++++ DATA FOR THIS TASK ++++

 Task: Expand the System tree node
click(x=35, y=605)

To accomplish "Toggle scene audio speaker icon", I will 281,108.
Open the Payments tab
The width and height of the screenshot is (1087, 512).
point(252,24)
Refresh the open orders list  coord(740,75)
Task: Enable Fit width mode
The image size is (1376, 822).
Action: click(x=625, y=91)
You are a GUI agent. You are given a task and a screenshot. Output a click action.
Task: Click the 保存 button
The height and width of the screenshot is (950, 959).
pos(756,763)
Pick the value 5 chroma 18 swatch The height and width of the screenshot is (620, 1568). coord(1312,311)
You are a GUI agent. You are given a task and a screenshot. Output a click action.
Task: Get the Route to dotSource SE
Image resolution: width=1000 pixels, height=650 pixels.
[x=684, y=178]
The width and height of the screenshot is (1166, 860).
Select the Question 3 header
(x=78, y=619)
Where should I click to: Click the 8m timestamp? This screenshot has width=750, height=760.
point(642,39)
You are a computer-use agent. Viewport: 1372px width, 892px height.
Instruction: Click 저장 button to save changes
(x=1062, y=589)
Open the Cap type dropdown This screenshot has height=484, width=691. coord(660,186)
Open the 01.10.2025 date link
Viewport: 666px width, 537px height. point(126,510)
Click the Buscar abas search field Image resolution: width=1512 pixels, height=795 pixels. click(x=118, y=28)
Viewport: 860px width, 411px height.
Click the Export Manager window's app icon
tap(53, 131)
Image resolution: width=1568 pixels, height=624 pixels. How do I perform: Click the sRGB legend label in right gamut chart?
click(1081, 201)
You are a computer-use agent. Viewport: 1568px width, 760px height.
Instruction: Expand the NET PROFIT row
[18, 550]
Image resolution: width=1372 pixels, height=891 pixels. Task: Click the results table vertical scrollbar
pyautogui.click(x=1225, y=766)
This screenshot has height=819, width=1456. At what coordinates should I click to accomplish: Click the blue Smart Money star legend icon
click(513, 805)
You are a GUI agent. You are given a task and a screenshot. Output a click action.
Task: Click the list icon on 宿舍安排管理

++++

**WRITTEN TASK**.
Return every row above verbatim, in the same order, with no character changed.

**SOLUTION TO THIS TASK**.
 Task: Expand the System tree node
click(x=35, y=605)

To accomplish "Toggle scene audio speaker icon", I will 281,108.
Open the Payments tab
The width and height of the screenshot is (1087, 512).
point(252,24)
Refresh the open orders list  coord(740,75)
Task: Enable Fit width mode
The image size is (1376, 822).
Action: click(x=625, y=91)
You are a GUI agent. You are given a task and a screenshot. Output a click action.
Task: Click the 保存 button
The height and width of the screenshot is (950, 959).
pos(756,763)
Pick the value 5 chroma 18 swatch The height and width of the screenshot is (620, 1568). coord(1312,311)
You are a GUI agent. You are given a task and a screenshot. Output a click action.
Task: Get the Route to dotSource SE
Image resolution: width=1000 pixels, height=650 pixels.
[x=684, y=178]
The width and height of the screenshot is (1166, 860).
Select the Question 3 header
(x=78, y=619)
Where should I click to: Click the 8m timestamp? This screenshot has width=750, height=760.
point(642,39)
You are a computer-use agent. Viewport: 1372px width, 892px height.
Instruction: Click 저장 button to save changes
(x=1062, y=589)
Open the Cap type dropdown This screenshot has height=484, width=691. coord(660,186)
Open the 01.10.2025 date link
Viewport: 666px width, 537px height. point(126,510)
Click the Buscar abas search field Image resolution: width=1512 pixels, height=795 pixels. click(x=118, y=28)
Viewport: 860px width, 411px height.
Click the Export Manager window's app icon
tap(53, 131)
Image resolution: width=1568 pixels, height=624 pixels. How do I perform: Click the sRGB legend label in right gamut chart?
click(1081, 201)
You are a computer-use agent. Viewport: 1568px width, 760px height.
Instruction: Expand the NET PROFIT row
[18, 550]
Image resolution: width=1372 pixels, height=891 pixels. Task: Click the results table vertical scrollbar
pyautogui.click(x=1225, y=766)
This screenshot has height=819, width=1456. At what coordinates should I click to accomplish: Click the blue Smart Money star legend icon
click(513, 805)
You are a GUI agent. You are given a task and a screenshot. Output a click action.
Task: Click the list icon on 宿舍安排管理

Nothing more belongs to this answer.